▶ [Passage to read]:

::::

In Zimmer Holdings, Inc. and Zimmer, Inc. v. Bonutti Skeletal Innovations LLC, (Case IPR2014-01080), the PTAB denied Zimmer’s petition to institute an IPR trial against Bonutti’s U.S. Patent No. 7,806,896 because the proposed combination of prior art references was previously considered and denied by the PTAB. 

Zimmer filed a petition seeking review of claim 43 of the ‘896 patent based on three prior art references (PCT International Publication No. WO 93/25157, Computer-Integrated Orthopaedic Surgery:  Connection of Planning and Execution in Surgical Intervention, Computer-Integrated Surgery (Russell H. Taylor et al. eds., 1996), and U.S. Patent No. 4,567,885).  However, Zimmer previously requested review of claim 43 in view of the same prior art (Case IPR2014-00321).  In this previous matter, the PTAB did not institute review of claim 43 because Zimmer failed to demonstrated a reasonable likelihood of prevailing with respect to its contention that claim 43 would have been obvious in view of the prior art.  More specifically, the PTAB found that Zimmer failed to provide sufficient reason why one of ordinary skill in the art would combine the prior art teachings and arrive at the subject matter of claim 43.  In its latest petition, Zimmer sought to correct its prior defects by setting forth the specific reasons why Zimmer believes it would have been obvious to a person of ordinary skill in the art to combine the cited prior art.

::::

▶ [The data]:
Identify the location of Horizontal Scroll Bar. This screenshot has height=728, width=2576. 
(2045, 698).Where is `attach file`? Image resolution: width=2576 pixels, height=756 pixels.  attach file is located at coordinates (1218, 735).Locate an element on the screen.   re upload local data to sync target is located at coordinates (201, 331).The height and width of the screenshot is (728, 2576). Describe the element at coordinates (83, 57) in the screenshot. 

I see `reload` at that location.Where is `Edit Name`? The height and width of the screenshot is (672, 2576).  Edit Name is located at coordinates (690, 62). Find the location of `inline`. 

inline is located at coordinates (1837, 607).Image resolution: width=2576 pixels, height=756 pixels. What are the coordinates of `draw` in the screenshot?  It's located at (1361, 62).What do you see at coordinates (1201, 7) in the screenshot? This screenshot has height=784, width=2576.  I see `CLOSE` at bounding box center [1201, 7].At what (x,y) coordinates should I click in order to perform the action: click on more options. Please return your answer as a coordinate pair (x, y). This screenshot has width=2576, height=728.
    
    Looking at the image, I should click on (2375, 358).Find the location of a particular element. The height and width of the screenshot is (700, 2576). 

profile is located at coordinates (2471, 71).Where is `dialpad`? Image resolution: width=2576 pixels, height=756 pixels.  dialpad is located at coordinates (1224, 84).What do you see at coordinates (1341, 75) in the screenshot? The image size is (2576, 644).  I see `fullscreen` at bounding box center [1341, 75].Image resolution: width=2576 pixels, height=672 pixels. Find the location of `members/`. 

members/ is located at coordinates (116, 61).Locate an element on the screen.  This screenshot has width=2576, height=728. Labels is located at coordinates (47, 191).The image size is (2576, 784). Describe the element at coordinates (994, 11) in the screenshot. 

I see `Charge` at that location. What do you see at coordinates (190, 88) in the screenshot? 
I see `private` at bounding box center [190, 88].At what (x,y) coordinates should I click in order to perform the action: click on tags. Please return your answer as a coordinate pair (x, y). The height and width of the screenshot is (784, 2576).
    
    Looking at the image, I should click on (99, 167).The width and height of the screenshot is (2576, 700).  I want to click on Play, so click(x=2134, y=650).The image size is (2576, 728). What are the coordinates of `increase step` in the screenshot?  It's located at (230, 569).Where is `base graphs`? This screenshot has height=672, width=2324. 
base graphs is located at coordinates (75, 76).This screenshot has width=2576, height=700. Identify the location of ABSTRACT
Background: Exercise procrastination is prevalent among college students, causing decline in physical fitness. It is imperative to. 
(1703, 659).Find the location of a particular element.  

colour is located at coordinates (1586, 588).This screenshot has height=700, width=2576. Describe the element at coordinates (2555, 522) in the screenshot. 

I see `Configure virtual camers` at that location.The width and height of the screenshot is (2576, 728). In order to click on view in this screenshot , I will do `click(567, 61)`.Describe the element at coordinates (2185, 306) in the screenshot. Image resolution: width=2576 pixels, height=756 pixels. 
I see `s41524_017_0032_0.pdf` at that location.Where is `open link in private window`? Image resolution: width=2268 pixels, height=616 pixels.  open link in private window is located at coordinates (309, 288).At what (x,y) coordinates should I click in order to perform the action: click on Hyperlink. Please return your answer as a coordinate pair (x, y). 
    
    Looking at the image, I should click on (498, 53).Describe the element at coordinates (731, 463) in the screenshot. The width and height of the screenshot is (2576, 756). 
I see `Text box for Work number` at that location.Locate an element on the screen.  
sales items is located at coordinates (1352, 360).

::::

▶ [Problem set]:
1. In the passage on Zimmer's petition against Bonutti's patent, what did the PTAB find Zimmer failed to provide in the earlier case, IPR2014-00321?
2. Go on with the passage on Zimmer's petition against Bonutti's patent from its last sentence.
The listing is not needed for what comes next.

▶ [Outputs by task]:
1. Sufficient reason why one of ordinary skill in the art would combine the prior art teachings and arrive at the subject matter of claim 43.

2.
In denying Zimmer’s latest petition seeking review of claim 43 of the ‘896 patent, the PTAB exercised its discretion under rarely used 35 U.S.C. § 325(d) and found that the “same prior art” was “previously presented” to the PTAB with respect to the same claim.  As explained by the PTAB in its Decision, Zimmer simply presented an argument that it could have made in the earlier petition if it had chosen to do so.  In view of the PTAB’s reluctance to allow petitioners a second bite at the apple, it is vital that petitioners sufficiently set forth each and every proposed rejection the original petition.  Failure to so may preclude an otherwise viable ground of rejection from being pursued in an IPR proceeding.